Love or Trauma Bond?
If you would have asked me a year ago, if I had ever been in love, I would have confidently declared I have–five times. Some of which, still leave a tinge of shame upon my lips.
Although, over the years, I have often and silently asked myself: was it really love?
Some of these relationships took me on a few unfavorable rides through infidelity, addiction, and dependency. I’ve lost myself, more than once, traveling down a few of these roads, blinded by love.
One relationship had me crawling back dozens of times over many years. When he cheated on me, emotionally broke me, beat down my self-esteem, he was the only person that I wanted to comfort me. He knew what to do and say to make me feel better—and I ate it up.
Was it love that’s kept me holding on for so long to what clearly hasn’t been good for me? Or was I under the influence of trauma?
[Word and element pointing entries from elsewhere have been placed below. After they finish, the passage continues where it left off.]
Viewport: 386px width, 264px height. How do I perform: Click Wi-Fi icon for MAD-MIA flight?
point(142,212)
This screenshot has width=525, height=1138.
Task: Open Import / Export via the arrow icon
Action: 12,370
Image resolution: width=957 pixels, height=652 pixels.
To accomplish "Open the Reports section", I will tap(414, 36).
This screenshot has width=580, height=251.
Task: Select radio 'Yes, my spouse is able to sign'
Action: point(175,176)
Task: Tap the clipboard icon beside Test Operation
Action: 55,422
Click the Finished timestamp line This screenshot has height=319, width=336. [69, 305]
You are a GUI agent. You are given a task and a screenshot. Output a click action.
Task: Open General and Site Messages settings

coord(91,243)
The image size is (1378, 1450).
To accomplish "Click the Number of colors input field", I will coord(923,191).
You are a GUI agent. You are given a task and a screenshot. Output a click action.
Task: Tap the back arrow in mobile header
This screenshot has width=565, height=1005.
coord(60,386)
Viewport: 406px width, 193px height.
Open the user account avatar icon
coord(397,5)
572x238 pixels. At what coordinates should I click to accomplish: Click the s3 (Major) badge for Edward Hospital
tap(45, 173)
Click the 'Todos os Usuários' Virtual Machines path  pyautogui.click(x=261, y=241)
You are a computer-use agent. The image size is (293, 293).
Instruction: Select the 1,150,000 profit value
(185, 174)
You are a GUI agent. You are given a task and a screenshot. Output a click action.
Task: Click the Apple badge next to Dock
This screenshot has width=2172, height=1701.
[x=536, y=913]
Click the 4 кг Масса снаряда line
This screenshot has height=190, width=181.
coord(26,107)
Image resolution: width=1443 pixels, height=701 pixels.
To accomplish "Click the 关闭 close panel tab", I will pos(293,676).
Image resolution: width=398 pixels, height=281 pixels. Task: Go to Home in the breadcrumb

I’ve learned a few things about trauma bonds that helped me see my past relationships without those pesky blinders. Specifically, behaviors we adopt and things we believe.
1. We feel addicted. We can’t go without them for fear that it would kill us. We can’t stay away no matter how much damage it’s caused. We need more of them. We need them to take the pain away—even the pains that our relationship caused.
2. We’re dependent on them to function, to stand, to breathe. We lose our confidence in ourselves and only they can keep us up. They complete us.
3. When we really think about it, we don’t actually even like them. But something inside of us keeps us idolizing their existence in our life.
4. We may even try to change them. Maybe if things were different, it would feel better. Maybe if they stopped this or that, it wouldn’t hurt to be with them anymore. So we keep trying, holding on, and waiting for it.
5. We wouldn’t want our children, or someone we love, to become or be with the person we can’t live without. And that confuses us.
6. We leave and come back. Leave and come back. Three, five, seven times over. We think “this time” will be different. But “it” happens again and again. We believe words over actions.
7. And sometimes, something inside of us is telling us that this isn’t love. But we don’t really know the difference. We don’t even hardly notice that our false future with someone who never really existed only exists in our imagination. In our longing.
8. We believe the highs are worth the lows, even though they are few and far between. Even though the lows destroy you, piece by piece.
9. We sacrifice our own needs to make the other person happy, no matter how deep the expense is to ourselves.
10. We feel like we’ve bonded more over extremes, breakups, and hard times more than we have during happy times. They bring us closer and they give us a reason to keep trying to save the relationship. We’ve been through too much already, we can’t let all of that effort go to waste.
I trust that when we let go of our trauma bonds and start to see what we were trying to change, what we were really holding onto, what really attracted us and kept us holding on—taking us further from ourselves and keeping us stuck in the mud, spinning our tires—we get closer to what we really desire and deserve. We learn what love is not and, thus, step closer to what love is.